Sobre o autorAndityas Soares de Moura Costa Matos é escritor, tradutor e professor universitário na Universidade Federal de Minas Gerais. Mestre e Doutor em Filosofia do Direito pela UFMG. Doutor em Filosofia pela Universidade de Coimbra. Pós-Doutor em Filosofia do Direito pela Universitat de Barcelona.

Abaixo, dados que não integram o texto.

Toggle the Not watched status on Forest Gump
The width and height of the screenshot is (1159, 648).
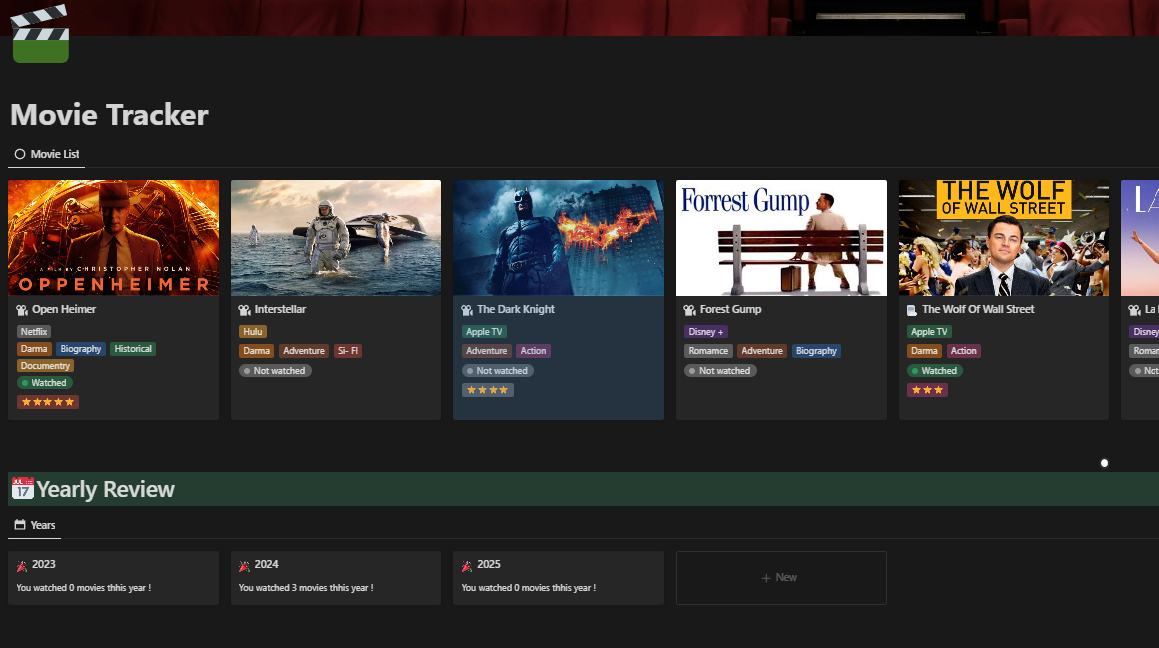coord(719,370)
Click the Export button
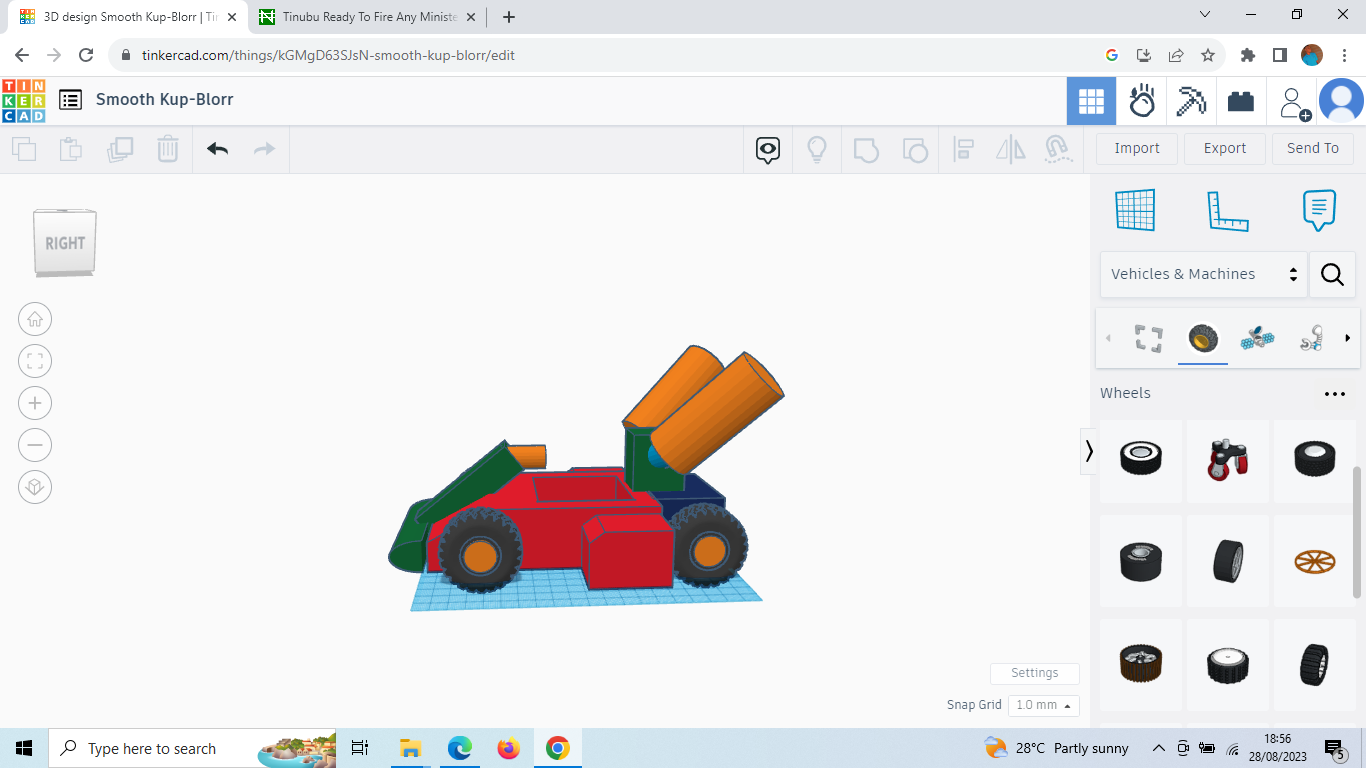The image size is (1366, 768). coord(1224,148)
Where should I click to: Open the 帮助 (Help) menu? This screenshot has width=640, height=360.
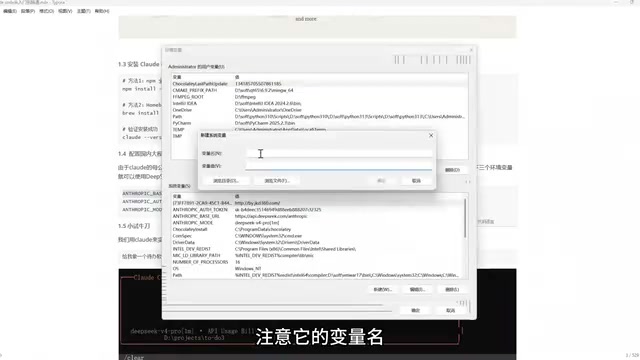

Desde 2012 coordena na UFMG o Grupo de Pesquisa O estado de exceção no Brasil contemporâneo. Publicou os livros de poemas "Lentus in umbra" (edição própria, 2001; edição espanhola com tradução de Francisco Álvarez Velasco, Trea, 2002), "OS enCANTOS" (in vento, 2003), "FOMEFORTE" (in vento, 2005), "Algo indecifravelmente veloz" (antologia poética editada em Portugal, Edium, 2007), "Auroras consurgem" (7Letras, 2010), "Deus está dirigindo bêbado e nós estamos presos no porta-malas" (Urutau, 2019) e "Poemas para a noite dos mortos-vivos" (Urutau, 2020), além do livro de contos "Oroboro" – lançado em Portugal (Temas Originais, 2010) e no Brasil (7Letras, 2012) – e a prosa autobiográfica "A parodia vivente ou a pavorosa sciencia de vêr: memórias de um pé quebrado" (Urutau, 2021).

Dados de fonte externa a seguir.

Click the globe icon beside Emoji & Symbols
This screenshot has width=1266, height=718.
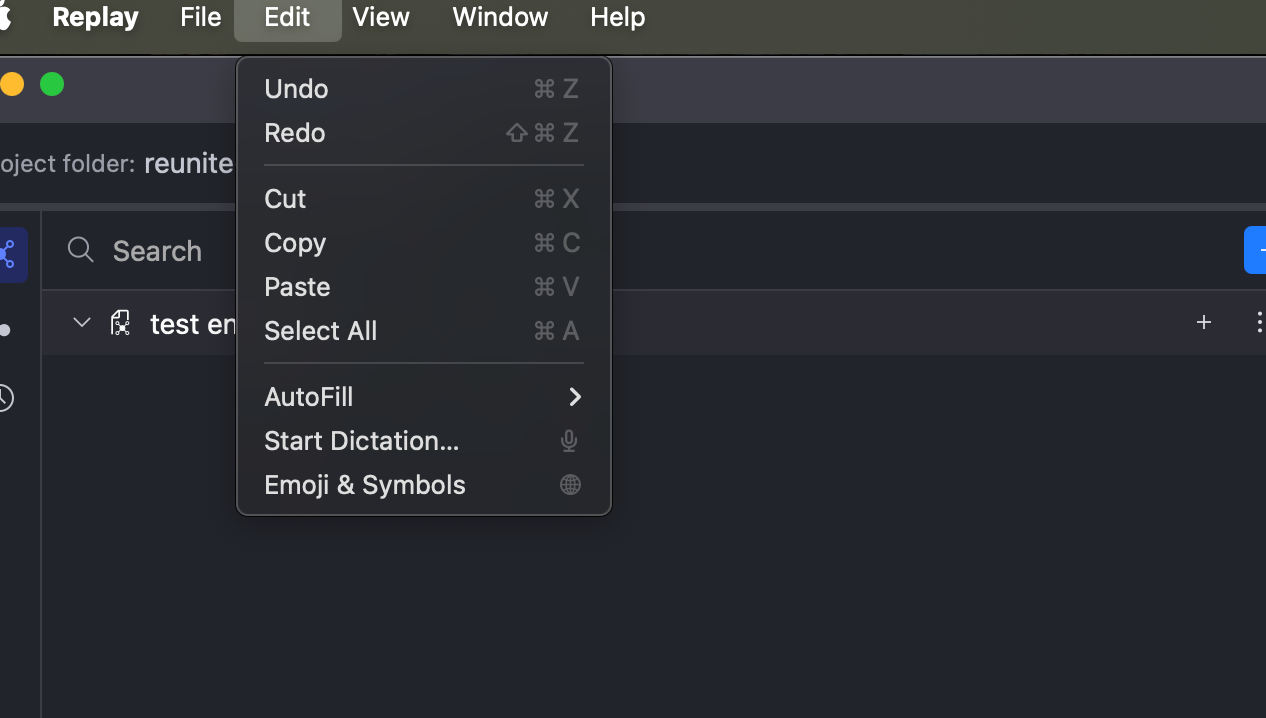tap(570, 485)
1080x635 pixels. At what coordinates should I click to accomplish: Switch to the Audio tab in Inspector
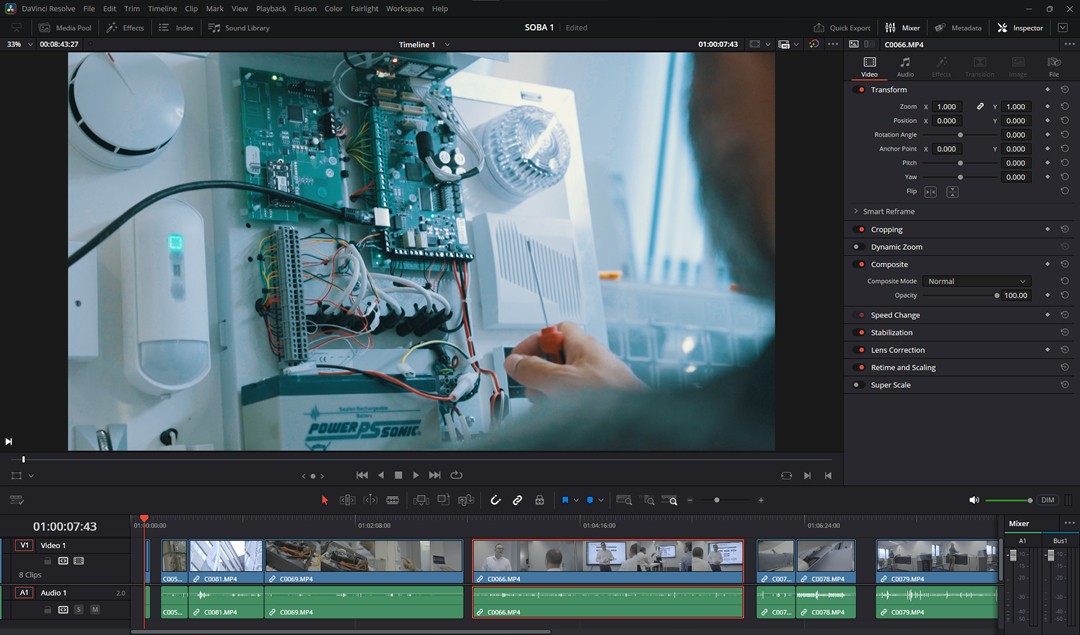coord(905,67)
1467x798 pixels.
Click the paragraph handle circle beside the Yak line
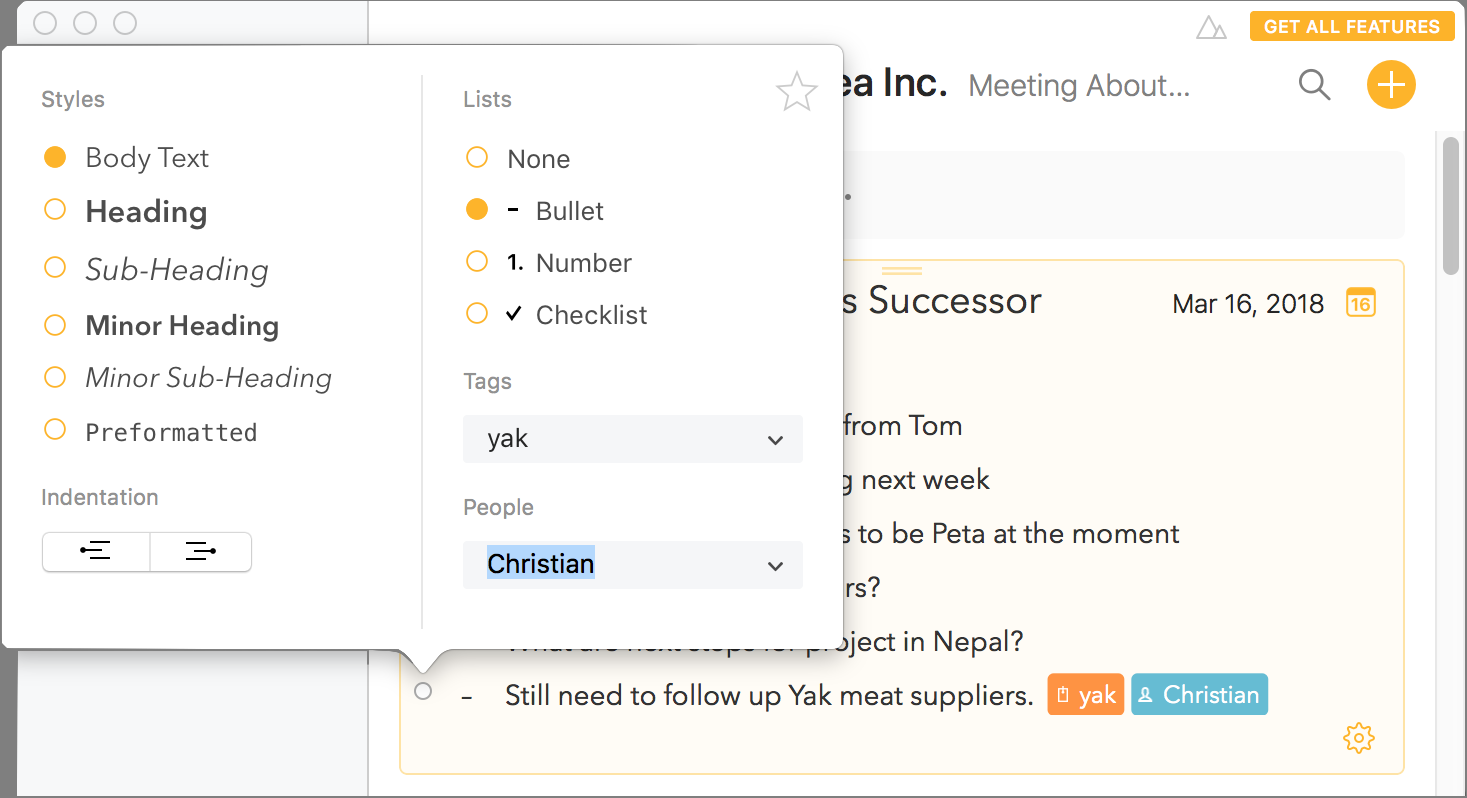click(423, 691)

O seu ensaio "A letra e o ar: palavra-liberdade na poesia de Xosé Lois García" foi publicado em Portugal (Universitária, 2004) e na Galiza (Trad. Amelia Piñeiro Santorum, Toxosoutos, 2009). Organizou o volume "Lírica de Camões: uma seleção" (Crisálida, 2004) e traduziu "A rosa dos claustros" (Crisálida, 2004) da galega Rosalía de Castro, Isso (em parceria com Leonardo Gonçalves, Universidade de Brasília, 2004), "Com/posições" (Crisálida, 2007) e "dibaxu/debaixo" (Edium, 2007; Secretaria de Cultura do Estado do Ceará/Universidade Federal do Ceará, 2009), todos do argentino Juan Gelman, além da plaquete "À boa teta e outros quatro licenciosos poemas da França renascentista" (Crisálida, 2005). Traduziu e publicou no Suplemento Literário de Minas Gerais poemas do catalão Joan Brossa. 

Serviço

Lançamento do livro "Poemas póstumos: fantasias para rapazes e moças durante o genocídio"
Andityas Matos
Onde: Livraria e Café Quixote (rua Fernandes Tourinho, 274, Savassi)
Quando: Nesta quinta-feira (14), das 18 às 21h.
Entrada franca.
O  livro pode ser adquirido ao valor de R$ 50.
Em tempo: simultaneamente, também acontecerá o lançamento do livro "Urbano - Constelação", de Rita Velloso.